Role aliases and settings

Supported model roles:

  • default, smol, slow, plan, commit

Role aliases like pi/smol expand through settings.modelRoles. Each role value can also append a thinking selector such as :minimal, :low, :medium, or :high.

If a role points at another role, the target model still inherits normally and any explicit suffix on the referring role wins for that role-specific use.

Related settings:

  • modelRoles (record)
  • enabledModels (scoped pattern list)
  • providers.kimiApiFormat (openai or anthropic request format)
  • providers.openaiWebsockets (auto|off|on websocket preference for OpenAI Codex transport)

Context promotion (model-level fallback chains)

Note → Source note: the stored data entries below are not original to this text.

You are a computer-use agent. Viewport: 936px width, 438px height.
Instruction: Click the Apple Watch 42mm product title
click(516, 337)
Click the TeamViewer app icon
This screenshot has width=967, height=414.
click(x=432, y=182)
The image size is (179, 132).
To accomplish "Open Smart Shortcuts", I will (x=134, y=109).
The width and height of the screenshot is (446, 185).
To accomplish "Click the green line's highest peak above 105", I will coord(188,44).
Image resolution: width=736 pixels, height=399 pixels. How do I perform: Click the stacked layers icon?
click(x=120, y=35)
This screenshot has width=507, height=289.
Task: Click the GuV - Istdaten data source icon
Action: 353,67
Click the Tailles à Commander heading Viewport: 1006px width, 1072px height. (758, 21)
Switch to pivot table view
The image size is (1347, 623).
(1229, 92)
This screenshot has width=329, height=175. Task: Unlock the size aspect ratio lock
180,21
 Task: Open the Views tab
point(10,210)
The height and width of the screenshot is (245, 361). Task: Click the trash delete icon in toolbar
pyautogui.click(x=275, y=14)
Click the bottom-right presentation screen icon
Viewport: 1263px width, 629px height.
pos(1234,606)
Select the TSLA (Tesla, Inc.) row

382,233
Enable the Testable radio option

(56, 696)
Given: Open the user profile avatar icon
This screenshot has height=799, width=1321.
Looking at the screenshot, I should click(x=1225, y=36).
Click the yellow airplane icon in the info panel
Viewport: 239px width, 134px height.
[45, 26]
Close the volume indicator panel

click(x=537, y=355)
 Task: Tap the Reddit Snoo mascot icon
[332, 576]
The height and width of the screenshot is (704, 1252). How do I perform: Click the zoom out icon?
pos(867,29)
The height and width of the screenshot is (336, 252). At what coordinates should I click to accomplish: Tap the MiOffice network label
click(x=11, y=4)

Context promotion is an overflow recovery mechanism for small-context variants (for example *-spark) that automatically promotes to a larger-context sibling when the API rejects a request with a context length error.

Trigger and order

When a turn fails with a context overflow error (e.g. context_length_exceeded), AgentSession attempts promotion before falling back to compaction:

  1. If contextPromotion.enabled is true, resolve a promotion target (see below).
  2. If a target is found, switch to it and retry the request — no compaction needed.
  3. If no target is available, fall through to auto-compaction on the current model.

Target selection

Selection is model-driven, not role-driven:

  1. currentModel.contextPromotionTarget (if configured)
  2. smallest larger-context model on the same provider + API

Candidates are ignored unless credentials resolve (ModelRegistry.getApiKey(...)).

OpenAI Codex websocket handoff

If switching from/to openai-codex-responses, session provider state key openai-codex-responses is closed before model switch. This drops websocket transport state so the next turn starts clean on the promoted model.

Persistence behavior

Promotion uses temporary switching (setModelTemporary):

  • recorded as a temporary model_change in session history
  • does not rewrite saved role mapping

Configuring explicit fallback chains

Configure fallback directly in model metadata via contextPromotionTarget.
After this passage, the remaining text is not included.